The Messrs. Marston signed the Horton House guest registry on October 24, 1870. Alonzo Horton hired young George W. as a clerk on the very day of his arrival at the hotel. Horton, it seems, immediately knew he should hire the earnest young chap, whose duties included brushing the dust off guests’s clothing outdoors, as they stepped off the stage coach. This courtesy would signal the fine service they could expect at his hotel.

Bowers’s recorded recollections about the Horton House omit that he was Horton’s brother-in-law and a former resident of Ft. Atkinson. Yet Bowers revealed that the elder George Marston of Ft.
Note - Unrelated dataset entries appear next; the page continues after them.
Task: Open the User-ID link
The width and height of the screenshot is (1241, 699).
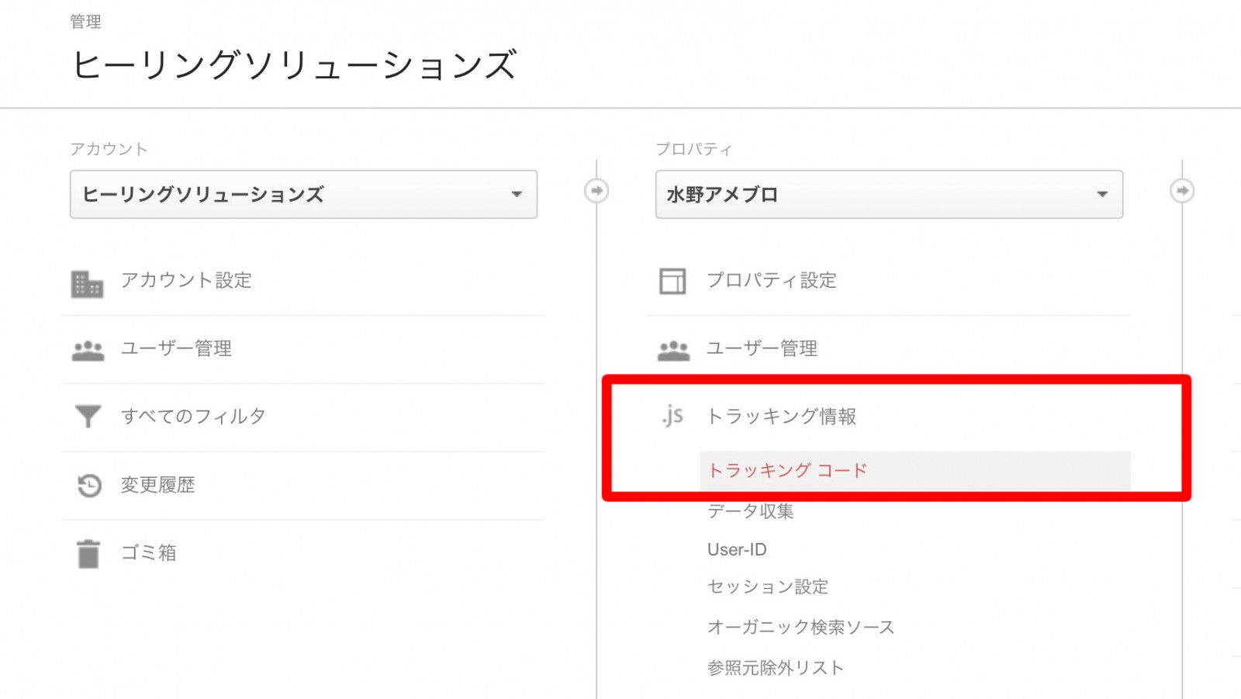Action: 737,549
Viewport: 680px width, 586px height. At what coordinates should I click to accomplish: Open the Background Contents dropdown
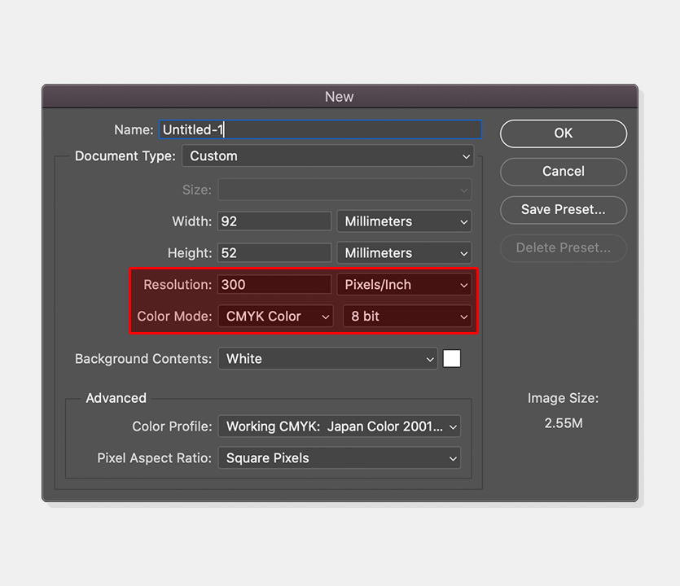tap(328, 359)
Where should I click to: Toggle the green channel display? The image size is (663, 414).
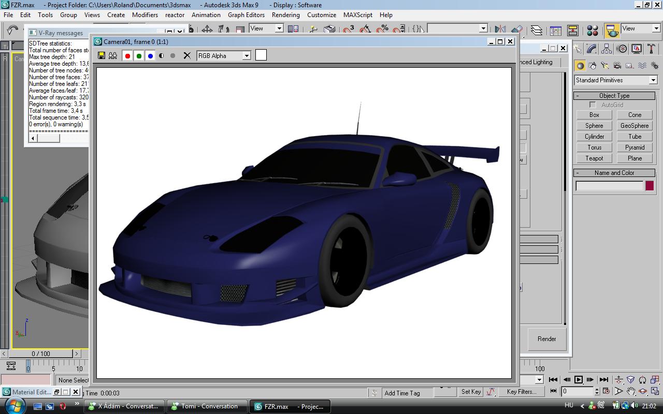tap(139, 56)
Atkinson provided the San Diego hotel’s carpet in exchange for Wisconsin real estate lots. (A San Diego Union article, however, reported that the carpet was supplied by Mr. Bovey, also of Ft. Atkinson.)

Other fortuitous connections aided the band of newcomers. Born in Connecticut, Horton moved to Wisconsin for his health, followed by his parents and siblings, to Ft. Atkinson and the greater Jefferson County area. The Bowers and Marston families lived in the same area in the same time frame.
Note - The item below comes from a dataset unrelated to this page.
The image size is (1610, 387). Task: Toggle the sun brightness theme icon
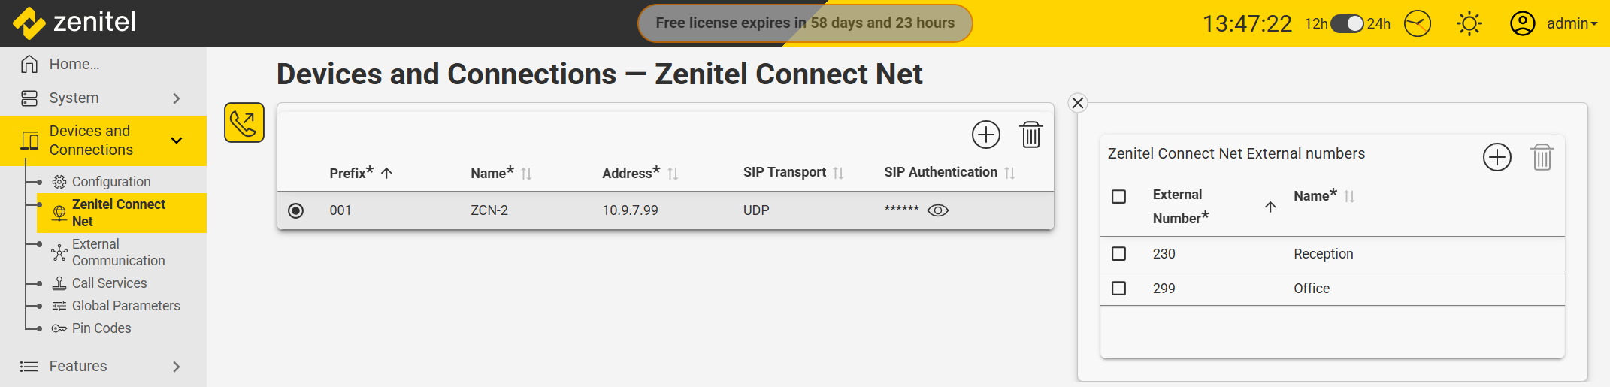1469,23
Jesse A. Shepherd, editor of the Wisconsin Chief (and not to be confused with Jesse Shepard, the renowned pianist, author, and sometime spiritualist who lived in the Villa Montezuma), appeared in Ft. Atkinson newspaper advertisements with George P. Marston. He too left the state for health reasons, arriving in San Diego in 1870 with his wife, Fidelia Kinney, who was Horton’s cousin. Horton hired Shepherd as his bookkeeper and business manager. Shepherd also joined forces with Horton and George P. Marston to take over operation of the San Diego Bulletin.

Bowers presented Shepherd with a leather-bound journal for Christmas in 1871. Throughout the following year, Shepherd recorded an important daily chronicle of San Diego before the 1880s boom, one of the very few first-hand accounts of life here at that time. Read highlights of this journal in an article by San Diego historian Richard Crawford.
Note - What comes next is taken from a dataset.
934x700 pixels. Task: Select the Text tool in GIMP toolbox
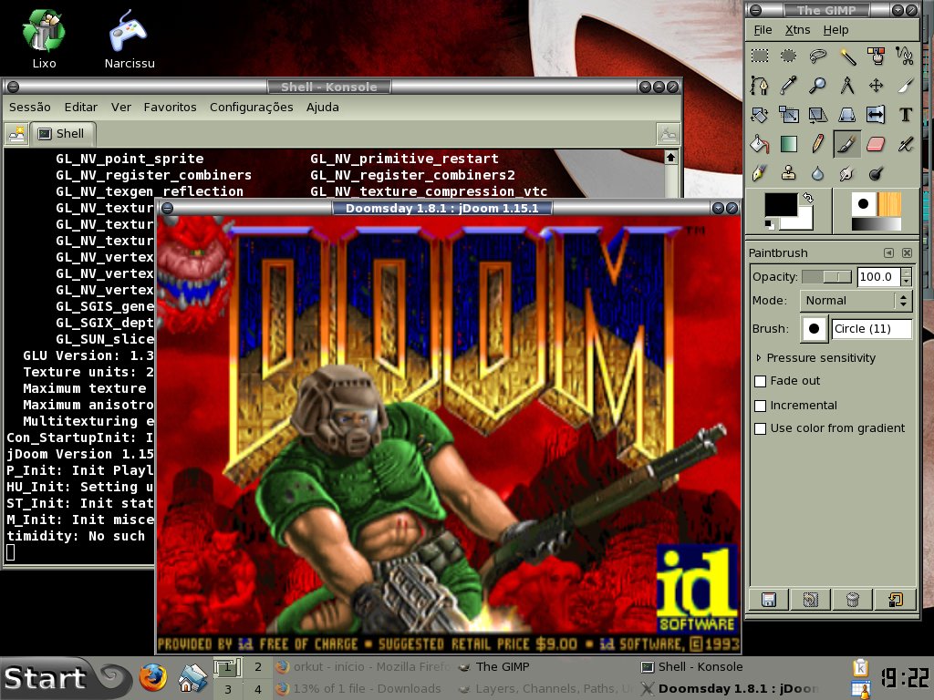[x=906, y=114]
The timing of Horton’s 1867 arrival in San Diego, followed by Bowers in 1869, and Shepherd and the Marstons in 1870 along with their Ft. Atkinson connections suggest that employment with Horton was pre-arranged, on a “who you know” basis. All were astute choices on Horton’s part.

George W. Marston was easily Horton’s wisest and best hire, a Ft. Atkinson lad who went on to guide, shape, and enrich San Diego as he became a visionary leader and a philanthropist.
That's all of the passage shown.